Having access to sufficient resources, rather than the actual resources needed to implement the proactivity, allows peers to weigh whether they feel like formulating an encouraging reaction. Yet, our findings also suggest that peers want to influence their resource investment by negotiating how the initiative should be implemented (Hobfoll et al., 2018); for example, by fine-tuning their contribution so that it better fits their skills or workload. Especially for the episodes whereby they expressed their support, which indicates that peers see the added value of the initiative, they still want to feel in charge of their own resources. Hence, cognitively evaluating their resources could play a critical role in the process of peers deciding whether they are willing to invest their time in its implementation.
The present findings add to research on role orientations (e.g.
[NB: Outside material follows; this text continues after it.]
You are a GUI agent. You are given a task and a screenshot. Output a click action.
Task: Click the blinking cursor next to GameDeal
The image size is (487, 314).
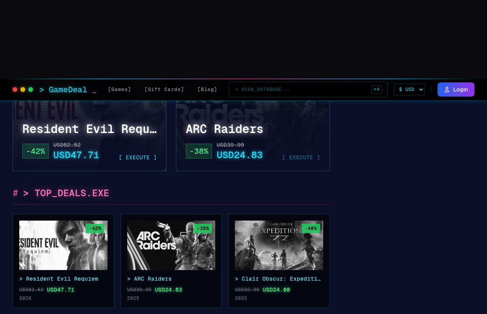point(94,91)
Parker, 2007) by explaining that peers actively shape and reshape their own role orientation to fit their current evaluation of the proactivity. Specifically, we found that the same peers adapted their role orientation in the moment depending on their perception of the initiative's success. When peers saw the value and flexibly took on the additional tasks, they were more likely afterward to shift their role enactment to sustain the team member proactivity. Interestingly, these proactive follow-up reactions were not limited to single team members. Thus, besides the importance of proactive employees defining their roles broadly and flexibly to be proactive, we found that peers also need to do so. Feeling responsible is crucial for them to respond encouragingly towards the initiative and to be proactive themselves in the process.
Alternatively, when peers evaluated the additional demands as a burden, they reacted from perceiving their role more restrictively. After hearing about a fruitless initiative, they felt reluctant to take on the actions beyond their formal role requirements and tried to criticize the initiative or blamed the proactive employee to protect the boundaries of their own role. Later on, these peers shifted towards enacting their role regarding the proactive initiative more passively (by undermining the tasks and the team member) because they did not believe in its potential. It is especially problematic that peers who feel most threatened by the proactivity are those who speak up on behalf of the others that the initiative does not fit within the responsibilities of their role, thereby negatively shaping the process’s progress. Based on their first impressions, wanting to refrain from spending resources on realizing proactive goals, peers could actively withhold proactive employees from being effective.
Process of team member proactivity from the perspective of peers
A final contribution of this study is that we shed light on how peers impact the way that the proactivity process unfolds in the team. Parker et al. (2010) describe proactivity as a goal-driven process involving envisioning a proactive goal (i.e. proactive goal generation) and striving to achieve that proactive goal (i.e. proactive goal-striving). We highlight that peers also envision whether the team members’ initiative could address the problem or opportunity before they strive to achieve their team member’s proactive goal. Individual proactive behavior is described as a process consisting of four phases: envisioning, planning, enacting, and reflecting (e.g. Ashford, 2008; Bindl et al., 2012; Grant and Parker et al., 2010). In this study, we found that the process is more complex for team member proactivity as proactive employees heavily rely on their peers’ impressions, evaluations, and reactions towards their proactivity when striving to impact the team. Instead of striving for personal goals, the proactive goals aimed at benefiting the team need to be supported and understood by peers in order for them to invest their resources in implementing the desired change. Our model contributes to capturing how peers perceive the entire proactivity process, as we show that peer reactions to team member proactivity are not limited to a single occasion. This process approach was recommended by Parker et al. (2010) since judging how proactivity is experienced based on a one-off observation, such as a meeting, could be inaccurate.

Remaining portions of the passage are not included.